Nutrition data visualization: means and differences
Published:
In this nutrition data visualization series, I aim to show how to visualize common statistics in health and nutrition. Or, at least, how I think it is best to visualize these data.
In this article, I focus on examples of means and difference of means.

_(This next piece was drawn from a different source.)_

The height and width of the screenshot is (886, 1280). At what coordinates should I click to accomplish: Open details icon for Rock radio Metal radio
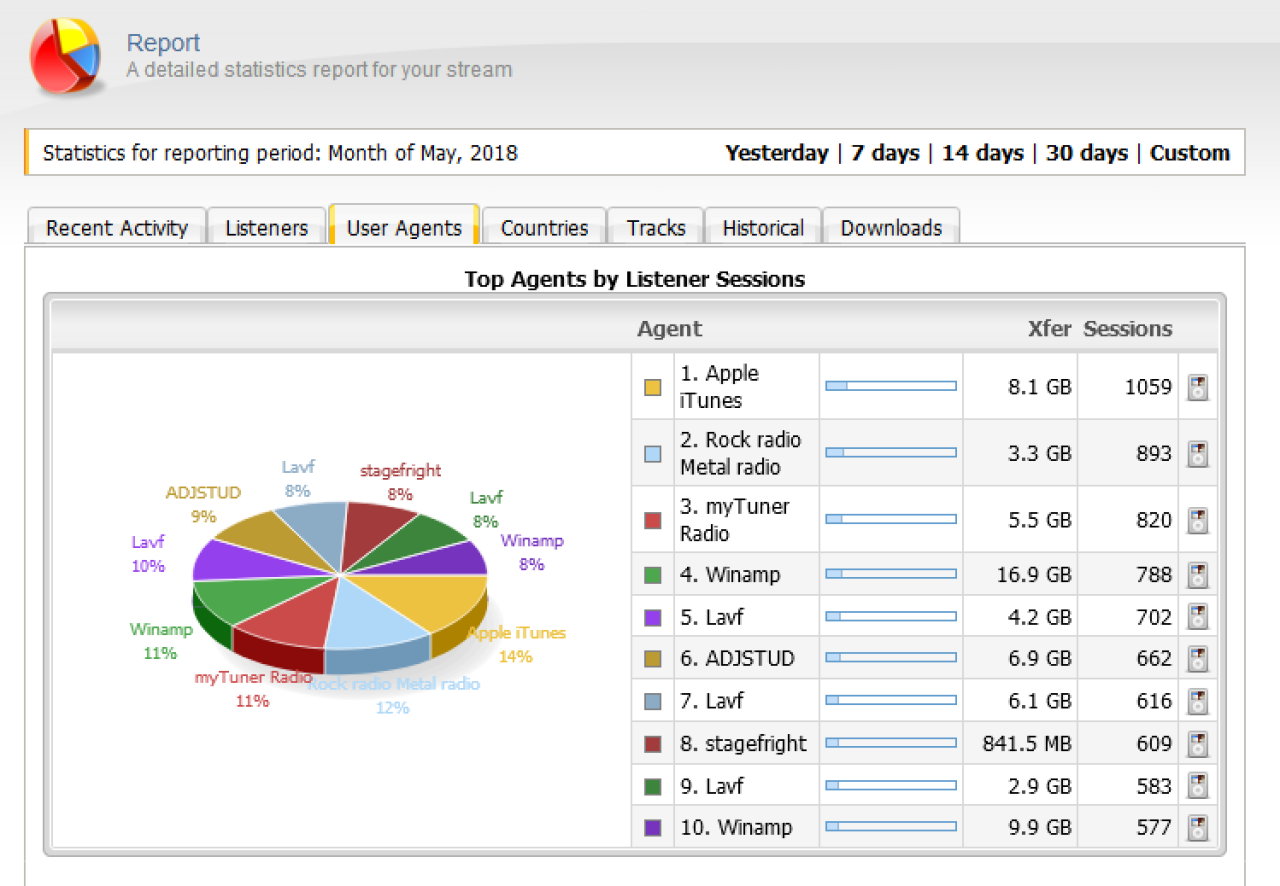click(x=1197, y=454)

To focus on the graph per se and not data manipulation, I use summary statistics data that is ready for presentation from a previous paper of mine, the evaluation of the Healthy Eating Food Index (HEFI)-2019. Also, note that I will not describe how to plot all underlying observations, since I am using survey data (>20,000 respondents). However, it is often optimal to show the underlying data points - perhaps something I can present in a future post.
Data overview
The data shows HEFI-2019 score based on usual intakes and respondents from the CCHS-2015 Nutrition. HEFI-2019 score indicates the extent to which dietary intakes are consistent with Canada’s Food Guide recommendations on healthy food choices. Thus, HEFI-2019 scores reflect diet quality according to Canadian recommendations.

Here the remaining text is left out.